AIM OF THE EXERCISE — Once you reach the line that holds "Notícias (194, 986)" in the listing below, output it and every line after it through the line that holds "Acesse aqui a", word for word.

§ §

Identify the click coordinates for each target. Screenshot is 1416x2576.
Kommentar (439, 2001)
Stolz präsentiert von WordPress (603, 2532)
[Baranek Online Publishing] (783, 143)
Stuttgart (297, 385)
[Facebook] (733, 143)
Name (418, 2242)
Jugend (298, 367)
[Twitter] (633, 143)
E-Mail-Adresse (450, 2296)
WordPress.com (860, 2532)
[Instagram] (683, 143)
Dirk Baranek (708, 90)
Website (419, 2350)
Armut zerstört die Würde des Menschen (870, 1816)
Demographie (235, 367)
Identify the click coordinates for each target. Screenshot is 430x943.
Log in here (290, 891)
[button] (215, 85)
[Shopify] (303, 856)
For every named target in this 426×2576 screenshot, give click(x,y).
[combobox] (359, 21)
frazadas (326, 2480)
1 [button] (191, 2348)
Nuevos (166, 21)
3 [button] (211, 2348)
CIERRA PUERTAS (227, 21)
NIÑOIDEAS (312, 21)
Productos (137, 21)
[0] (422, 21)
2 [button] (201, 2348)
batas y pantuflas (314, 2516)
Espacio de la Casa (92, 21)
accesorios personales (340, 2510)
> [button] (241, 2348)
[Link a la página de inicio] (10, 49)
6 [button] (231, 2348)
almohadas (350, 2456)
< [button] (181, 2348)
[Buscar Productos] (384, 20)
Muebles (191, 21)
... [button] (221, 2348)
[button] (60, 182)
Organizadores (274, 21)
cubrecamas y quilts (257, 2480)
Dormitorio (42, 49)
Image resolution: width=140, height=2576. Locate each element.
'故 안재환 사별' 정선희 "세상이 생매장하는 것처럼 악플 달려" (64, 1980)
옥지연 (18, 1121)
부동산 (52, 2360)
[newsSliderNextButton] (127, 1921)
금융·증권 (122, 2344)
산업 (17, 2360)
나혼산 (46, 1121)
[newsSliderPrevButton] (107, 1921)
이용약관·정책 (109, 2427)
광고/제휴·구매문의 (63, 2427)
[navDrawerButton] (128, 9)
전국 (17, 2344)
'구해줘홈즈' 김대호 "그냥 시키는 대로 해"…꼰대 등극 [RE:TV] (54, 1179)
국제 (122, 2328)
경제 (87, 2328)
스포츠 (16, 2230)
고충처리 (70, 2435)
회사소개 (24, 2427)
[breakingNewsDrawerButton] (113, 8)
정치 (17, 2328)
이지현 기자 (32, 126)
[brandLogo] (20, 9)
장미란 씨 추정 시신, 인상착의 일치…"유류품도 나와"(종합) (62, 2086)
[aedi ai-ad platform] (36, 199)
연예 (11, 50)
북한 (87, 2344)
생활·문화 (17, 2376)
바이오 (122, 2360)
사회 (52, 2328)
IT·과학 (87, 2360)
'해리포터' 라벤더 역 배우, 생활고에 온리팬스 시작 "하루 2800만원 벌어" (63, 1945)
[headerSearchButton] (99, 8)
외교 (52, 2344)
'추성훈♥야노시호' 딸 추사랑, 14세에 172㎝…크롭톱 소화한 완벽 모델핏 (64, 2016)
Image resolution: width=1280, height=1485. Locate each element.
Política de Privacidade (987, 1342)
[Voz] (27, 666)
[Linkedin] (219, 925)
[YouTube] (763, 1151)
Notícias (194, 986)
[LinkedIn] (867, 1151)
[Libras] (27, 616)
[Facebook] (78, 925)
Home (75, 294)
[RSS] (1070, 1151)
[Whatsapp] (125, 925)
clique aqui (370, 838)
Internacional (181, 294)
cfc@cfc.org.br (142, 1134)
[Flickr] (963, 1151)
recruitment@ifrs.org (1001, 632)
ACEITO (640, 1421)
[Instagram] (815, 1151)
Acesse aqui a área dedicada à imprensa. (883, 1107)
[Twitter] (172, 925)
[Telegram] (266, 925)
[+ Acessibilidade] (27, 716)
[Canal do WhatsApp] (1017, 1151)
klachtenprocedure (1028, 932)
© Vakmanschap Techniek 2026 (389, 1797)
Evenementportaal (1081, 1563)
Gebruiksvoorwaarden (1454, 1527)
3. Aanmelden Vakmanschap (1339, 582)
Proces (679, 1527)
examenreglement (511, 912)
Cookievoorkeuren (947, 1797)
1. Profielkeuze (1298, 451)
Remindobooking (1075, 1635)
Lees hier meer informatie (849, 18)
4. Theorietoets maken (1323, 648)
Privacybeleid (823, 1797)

§ §

ANSWER BOX —
Notícias (194, 986)
[LinkedIn] (867, 1151)
[Libras] (27, 616)
[Facebook] (78, 925)
Home (75, 294)
[RSS] (1070, 1151)
[Whatsapp] (125, 925)
clique aqui (370, 838)
Internacional (181, 294)
cfc@cfc.org.br (142, 1134)
[Flickr] (963, 1151)
recruitment@ifrs.org (1001, 632)
ACEITO (640, 1421)
[Instagram] (815, 1151)
Acesse aqui a área dedicada à imprensa. (883, 1107)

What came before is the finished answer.